Implementation of Bayesian Thurstonian model

Hi,

I have been working implementing cognitive response model that is implemented in JAGS. I have been struggling to mimic “dinterval” function in JAGS. I also recognize that for loops can be efficient using vectorization in Numpyro.

I attempted to implement it, however, the model is not behaving as expected.

I would appreciate for your help on this implementation.

JAGS code:

# Define the JAGS model as a string
modelString <- "
model {
  # Latent truth
  for (j in 1:nItems) {
    muTmp[j] ~ dunif(-100, 100)
  }
  muMean <- mean(muTmp[1:nItems])
  for (j in 1:nItems) {
    mu[j] <- muTmp[j] - muMean
  }
  
  # Expertise
  for (i in 1:nPeople) {
    sigmaTmp[i] ~ dunif(0, 1)
  }
  sigmaMean <- mean(sigmaTmp[1:nPeople])
  for (i in 1:nPeople) {
    sigma[i] <- sigmaTmp[i] / sigmaMean
  }
  
  # Data
  for (i in 1:nRankings) {
    for (j in 1:nItems) {
      x[i, j] ~ dnorm(mu[j], pow(sigma[person[i]], -2))
    }
    
    # Define rankings once per ranking 'i'
    rankings[i, 1:setN[i]] <- sort(x[i, set[i, 1:setN[i]]])
    
    for (k in 1:setN[i]) {
      y[i, set[i, k]] ~ dinterval(x[i, set[i, k]], rankings[i, 1:setN[i]])
    }
  }
}
"
def model(nPeople, nItems, nRankings, person, set_array, setN, y):
    # Latent truth
    muTmp = numpyro.sample('muTmp', dist.Uniform(-100, 100).expand([nItems]))
    mu = muTmp - jnp.mean(muTmp)
    numpyro.deterministic('mu', mu)

    # Expertise
    sigmaTmp = numpyro.sample('sigmaTmp', dist.Uniform(0, 1).expand([nPeople]))
    sigma = sigmaTmp / jnp.mean(sigmaTmp)
    numpyro.deterministic('sigma', sigma)
        
    # Data likelihood
    for i in range(nRankings):
        p = person[i]  # Person index (0-based)
        s_i = set_array[i]  # Indices of items in ranking i (0-based)
        n_i = setN[i]       # Number of items in ranking i

        # Remove missing items (-1) from s_i
        s_i = s_i[s_i >= 0]
        n_i = len(s_i)

        # Latent utilities for the items in s_i
        mu_s = mu[s_i]
        sigma_p = sigma[p]

        # Sample latent variables x_i_s for items in s_i
        x_i_s = numpyro.sample(f'x_{i}', dist.Normal(mu_s, sigma_p).to_event(1))

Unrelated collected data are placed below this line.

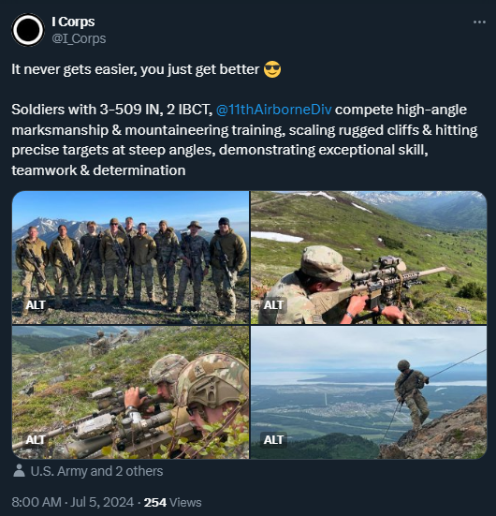This screenshot has height=516, width=496.
Task: Click the sunglasses emoji in the tweet
Action: (x=272, y=69)
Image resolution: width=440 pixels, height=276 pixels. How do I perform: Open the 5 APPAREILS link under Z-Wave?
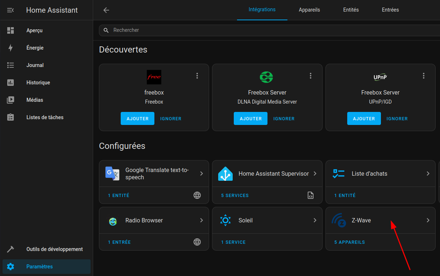coord(349,242)
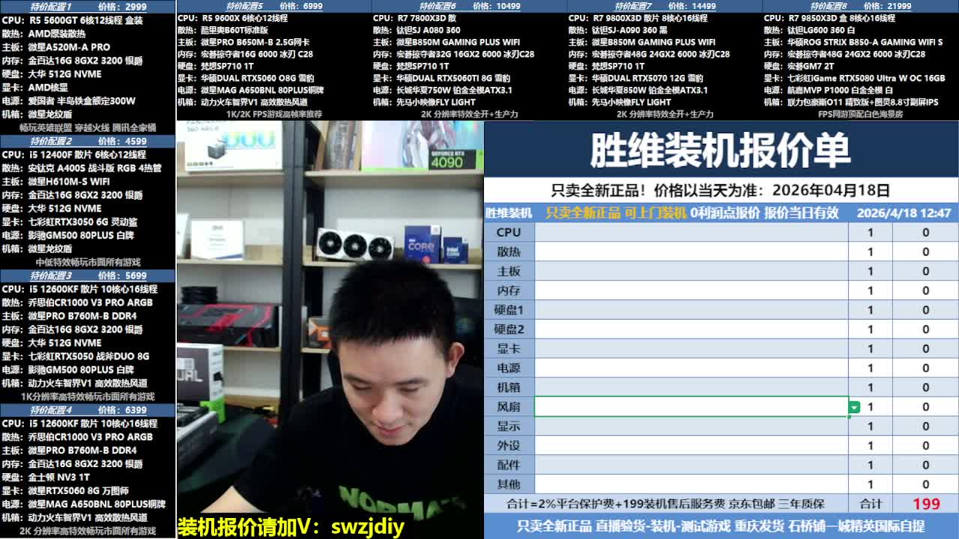Click the 胜维装机报价单 title banner
The height and width of the screenshot is (539, 959).
(x=721, y=150)
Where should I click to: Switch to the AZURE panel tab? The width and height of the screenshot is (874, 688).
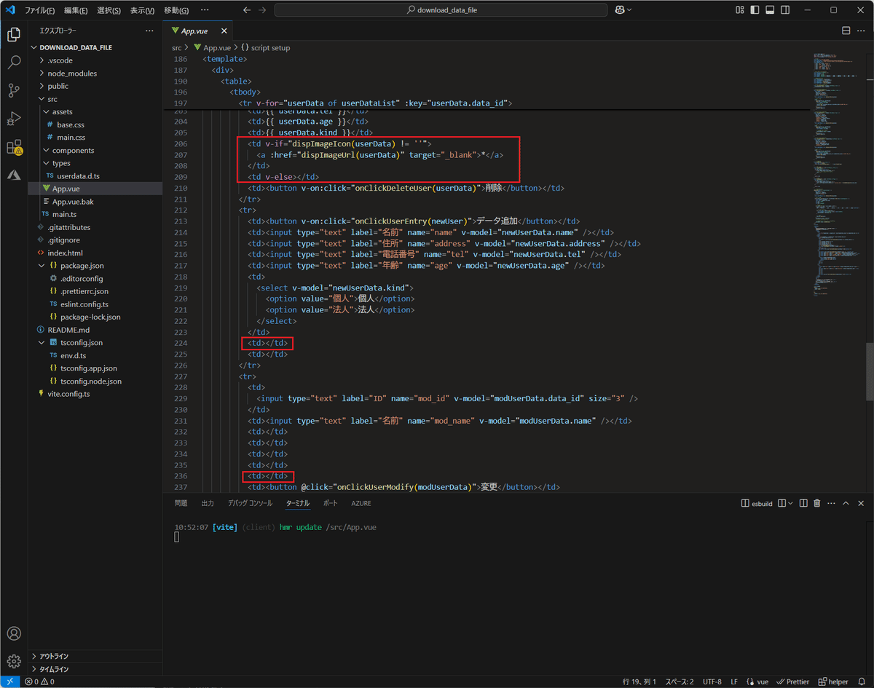point(361,502)
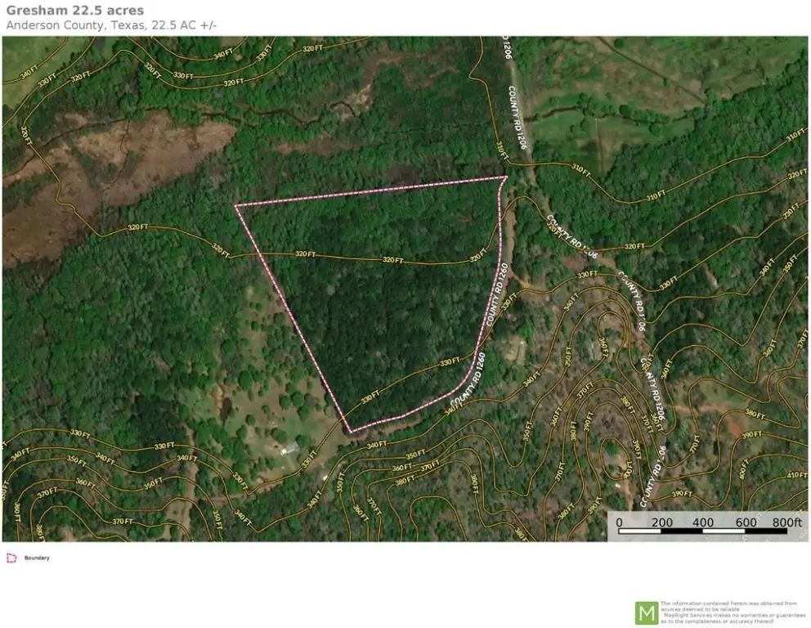Click the MapRight disclaimer text
This screenshot has height=628, width=811.
coord(733,612)
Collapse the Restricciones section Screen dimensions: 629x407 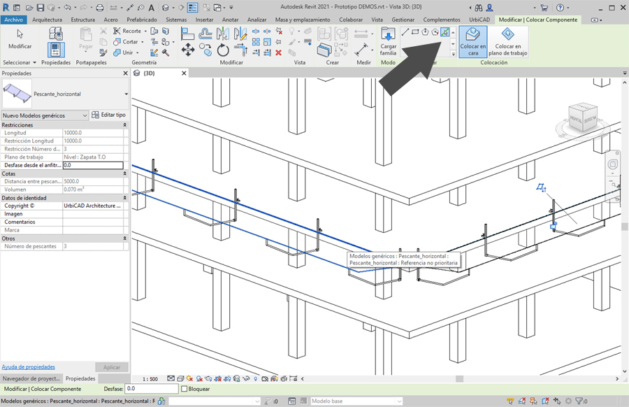(125, 124)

        # Observed rankings y[i, s_i]
        y_i_s = y[i, s_i]  # Observed rankings for items in s_i

        # Get the ordering of items according to observed ranks
        ordering = jnp.argsort(y_i_s)

        # Compute the Plackett-Luce likelihood
        v_i_s = jnp.exp(x_i_s)
        log_likelihood = 0.0

        for k in range(n_i):
            item_k = ordering[k]
            sum_v = jnp.sum(v_i_s[ordering[k:]])
            log_likelihood += jnp.log(v_i_s[item_k]) - jnp.log(sum_v)

        # Add the log likelihood to the model
        numpyro.factor(f'pl_likelihood_{i}', log_likelihood)